6.5840 Lab 1: MapReduce

Series - 6.5840

“In this lab you’ll build a MapReduce system. You’ll implement a worker process that calls application Map and Reduce functions and handles reading and writing files, and a coordinator process that hands out tasks to workers and copes with failed workers. You’ll be building something similar to the MapReduce paper.”

This lab implements a simplified version of the MapReduce system. The system consists of a coordinator and multiple workers. The coordinator assigns tasks to workers and handles failures. The workers execute the tasks and report back to the coordinator.

Some notable simplifications from the original MapReduce paper include:

  • The coordinator does not ping every worker periodically, we simply assume each task takes at most 10 seconds to complete. If a task has not been completed in 10 seconds, we reschedule it. Therefore we don’t even need to keep track of which worker is working on which task.
  • The coordinator does not need to handle stragglers. We can choose to implement this if we want to, but it is not required for the tests to pass.
  • We don’t really need to pass the locations of the intermediate files back to the coordinator if we use a consistent naming scheme, because we assume the workers and the coordinator share the same file system.
  • We simply load the entire intermediate file into memory, rather than streaming it in from disk and use it with an iterator. We don’t really care that much about memory usage.
  • The original paper tries to overlap the map and reduce phases, the idea being that we can start transfering intermediate files to reduce workers before all map tasks are completed, as the data transfer is a huge bottleneck. We don’t need to implement this feature, we simply wait for all map tasks to complete before starting the reduce phase because we don’t need to transfer data at all.

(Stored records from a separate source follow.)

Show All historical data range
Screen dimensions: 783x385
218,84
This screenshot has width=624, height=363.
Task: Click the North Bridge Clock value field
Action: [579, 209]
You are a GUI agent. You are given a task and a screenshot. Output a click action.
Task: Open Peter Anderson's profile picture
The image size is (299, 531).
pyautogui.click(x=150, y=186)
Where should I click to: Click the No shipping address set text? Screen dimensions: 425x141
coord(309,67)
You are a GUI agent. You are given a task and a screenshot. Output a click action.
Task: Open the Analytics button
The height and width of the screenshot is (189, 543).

Go is a terrible language for data modeling, it throws decades of progress in programming language design away: it does not even have a sum type in 2024. Come on, even C++ got std::variant. (No, interface{} is not a solution.) Even worse, there is no enum or exhaustive switch statement. const and iota is a step back even from C. We will continue discussing the data model while disgustingly ignoring all the representable illegal states.

What does the coordinator need to keep track of?

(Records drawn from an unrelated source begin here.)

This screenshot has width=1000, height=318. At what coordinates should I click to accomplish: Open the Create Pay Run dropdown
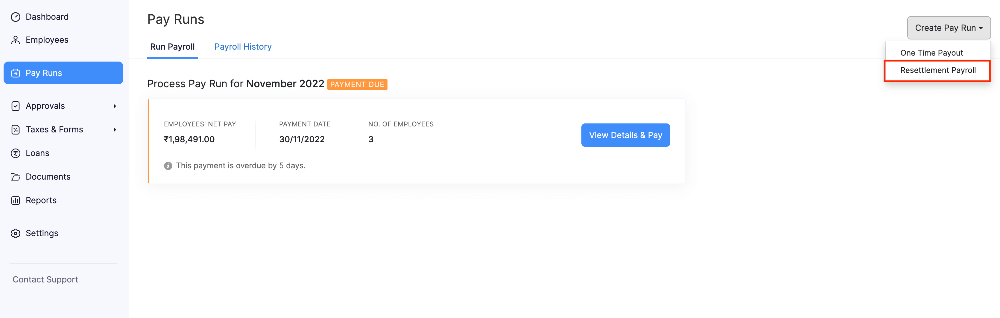pyautogui.click(x=948, y=28)
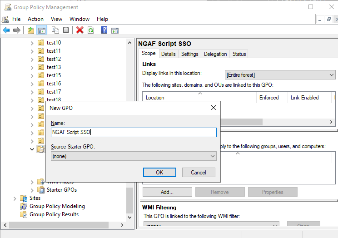338x238 pixels.
Task: Click the red Delete toolbar icon
Action: (x=80, y=30)
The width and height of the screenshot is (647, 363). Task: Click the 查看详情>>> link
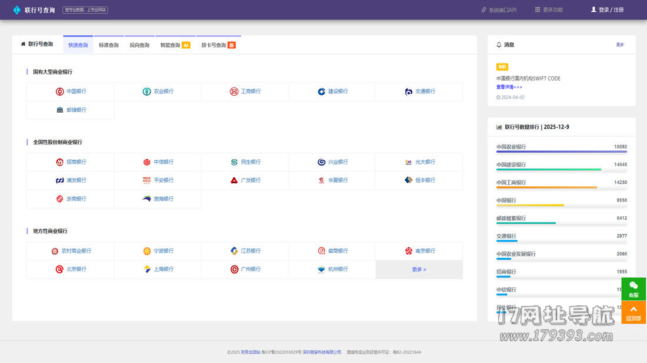pos(509,87)
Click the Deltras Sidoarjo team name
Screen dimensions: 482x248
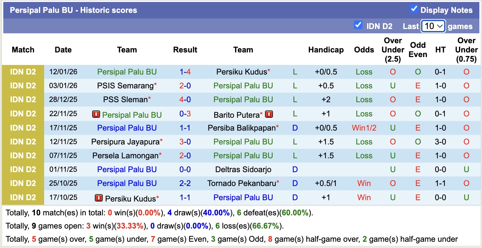[243, 169]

  • The state of each map and reduce task: idle, in progress, completed.
  • The number of map and reduce tasks. nMap and nReduce.
  • The input file path of each map task.

What I want to write:

hs

data TaskStatus = Idle | InProgress | Completed
newtype MapTaskId = MapTaskId Int
newtype ReduceTaskId = ReduceTaskId Int
data MapTask = MapTask MapTaskId TaskStatus FilePath
data ReduceTask = ReduceTask ReduceTaskId TaskStatus
data Task = MapT MapTask | ReduceT ReduceTask | SleepT | HaltT
data Coordinator = Coordinator {mapTasks :: [MapTask], reduceTasks :: [ReduceTask], nMap :: Int, nReduce :: Int}

What I have to write:

go

type TaskType uint8

const (
  MapTask TaskType = iota
  ReduceTask
  HaltTask
  SleepTask
)

type TaskStatus uint8

const (
  TaskIdle TaskStatus = iota
  TaskInProgress
  TaskCompleted
)

type TaskId uint64

type Task struct {
  taskType   TaskType
  taskId     TaskId
  taskStatus TaskStatus
  filename   string
}

type Coordinator struct {
  mu          sync.Mutex
  mapTasks    map[TaskId]*Task
  reduceTasks map[TaskId]*Task
  nMap        int
  nReduce     int
}

Now it’s easy to define the Done method. We are done if and only if all map tasks and reduce tasks are in the TaskCompleted state.

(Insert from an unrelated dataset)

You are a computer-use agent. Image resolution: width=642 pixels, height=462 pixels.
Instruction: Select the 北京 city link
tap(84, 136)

We define two RPC methods RequestTask for workers to request new tasks from the coordinator and CompleteTask for workers to report task completion back to the coordinator.

When we request a new task:

  • If there exists an idle map task, we return it and mark it as in progress.
  • If there are no idle map tasks but there are in-progress map tasks, we return a sleep task.
  • If all map tasks are completed and there exists an idle reduce task, we return it and mark it as in progress.
  • If there are no idle reduce tasks but there are in-progress reduce tasks, we return a sleep task.
  • If all map and reduce tasks are completed, we return a halt task.

We can manage the 10 second timeout by using a goroutine that sleeps for 10 seconds and then check for the task status. If the task is still in progress, we reschedule it, and it will be picked up by the next worker that requests a task.

go

func (c *Coordinator) rescheduleTimeoutTask(task *Task) {
  time.Sleep(10 * time.Second)

  c.mu.Lock()
  defer c.mu.Unlock()

  if task.taskStatus != TaskCompleted {
    log.Printf("Timeout for task %v, rescheduling...\n", *task)
    task.taskStatus = TaskIdle
  }
}

When we complete a task we simply mark its state to completed.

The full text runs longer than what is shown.